§ **WORK TO COMPLETE**
Set down the following lines exactly as they appear, all of them and in the same order.

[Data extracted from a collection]
## START

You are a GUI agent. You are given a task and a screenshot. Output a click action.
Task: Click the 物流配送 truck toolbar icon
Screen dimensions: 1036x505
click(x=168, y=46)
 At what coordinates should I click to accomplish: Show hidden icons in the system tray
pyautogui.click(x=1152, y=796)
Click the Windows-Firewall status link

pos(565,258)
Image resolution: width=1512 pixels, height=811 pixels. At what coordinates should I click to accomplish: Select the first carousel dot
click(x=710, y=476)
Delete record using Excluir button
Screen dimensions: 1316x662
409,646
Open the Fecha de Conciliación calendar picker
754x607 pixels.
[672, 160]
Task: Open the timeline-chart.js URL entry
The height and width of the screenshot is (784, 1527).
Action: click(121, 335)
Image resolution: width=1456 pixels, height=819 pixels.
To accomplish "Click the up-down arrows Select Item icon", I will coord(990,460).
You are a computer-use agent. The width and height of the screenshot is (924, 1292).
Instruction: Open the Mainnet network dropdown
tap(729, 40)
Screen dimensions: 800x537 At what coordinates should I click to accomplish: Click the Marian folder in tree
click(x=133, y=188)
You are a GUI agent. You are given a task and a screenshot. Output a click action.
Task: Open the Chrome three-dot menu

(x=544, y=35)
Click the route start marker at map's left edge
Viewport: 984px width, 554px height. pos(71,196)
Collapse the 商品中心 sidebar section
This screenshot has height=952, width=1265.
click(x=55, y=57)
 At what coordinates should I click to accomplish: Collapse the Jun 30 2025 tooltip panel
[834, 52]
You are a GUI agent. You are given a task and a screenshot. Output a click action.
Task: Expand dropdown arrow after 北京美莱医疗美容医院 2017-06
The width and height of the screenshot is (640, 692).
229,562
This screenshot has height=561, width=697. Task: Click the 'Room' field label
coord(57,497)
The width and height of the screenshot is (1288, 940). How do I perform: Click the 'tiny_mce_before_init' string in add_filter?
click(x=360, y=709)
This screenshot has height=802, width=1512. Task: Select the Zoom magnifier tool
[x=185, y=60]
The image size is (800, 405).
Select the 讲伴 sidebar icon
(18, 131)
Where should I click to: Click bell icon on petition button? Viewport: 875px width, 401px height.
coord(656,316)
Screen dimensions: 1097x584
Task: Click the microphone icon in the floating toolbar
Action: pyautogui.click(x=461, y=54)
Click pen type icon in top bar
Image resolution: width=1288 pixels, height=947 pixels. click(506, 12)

## END

§ **EXERCISE RESULT**
You are a GUI agent. You are given a task and a screenshot. Output a click action.
Task: Click the 物流配送 truck toolbar icon
Screen dimensions: 1036x505
click(x=168, y=46)
 At what coordinates should I click to accomplish: Show hidden icons in the system tray
pyautogui.click(x=1152, y=796)
Click the Windows-Firewall status link

pos(565,258)
Image resolution: width=1512 pixels, height=811 pixels. At what coordinates should I click to accomplish: Select the first carousel dot
click(x=710, y=476)
Delete record using Excluir button
Screen dimensions: 1316x662
409,646
Open the Fecha de Conciliación calendar picker
754x607 pixels.
[672, 160]
Task: Open the timeline-chart.js URL entry
The height and width of the screenshot is (784, 1527).
Action: click(121, 335)
Image resolution: width=1456 pixels, height=819 pixels.
To accomplish "Click the up-down arrows Select Item icon", I will coord(990,460).
You are a computer-use agent. The width and height of the screenshot is (924, 1292).
Instruction: Open the Mainnet network dropdown
tap(729, 40)
Screen dimensions: 800x537 At what coordinates should I click to accomplish: Click the Marian folder in tree
click(x=133, y=188)
You are a GUI agent. You are given a task and a screenshot. Output a click action.
Task: Open the Chrome three-dot menu

(x=544, y=35)
Click the route start marker at map's left edge
Viewport: 984px width, 554px height. pos(71,196)
Collapse the 商品中心 sidebar section
This screenshot has height=952, width=1265.
click(x=55, y=57)
 At what coordinates should I click to accomplish: Collapse the Jun 30 2025 tooltip panel
[834, 52]
You are a GUI agent. You are given a task and a screenshot. Output a click action.
Task: Expand dropdown arrow after 北京美莱医疗美容医院 2017-06
The width and height of the screenshot is (640, 692).
229,562
This screenshot has height=561, width=697. Task: Click the 'Room' field label
coord(57,497)
The width and height of the screenshot is (1288, 940). How do I perform: Click the 'tiny_mce_before_init' string in add_filter?
click(x=360, y=709)
This screenshot has height=802, width=1512. Task: Select the Zoom magnifier tool
[x=185, y=60]
The image size is (800, 405).
Select the 讲伴 sidebar icon
(18, 131)
Where should I click to: Click bell icon on petition button? Viewport: 875px width, 401px height.
coord(656,316)
Screen dimensions: 1097x584
Task: Click the microphone icon in the floating toolbar
Action: pyautogui.click(x=461, y=54)
Click pen type icon in top bar
Image resolution: width=1288 pixels, height=947 pixels. click(506, 12)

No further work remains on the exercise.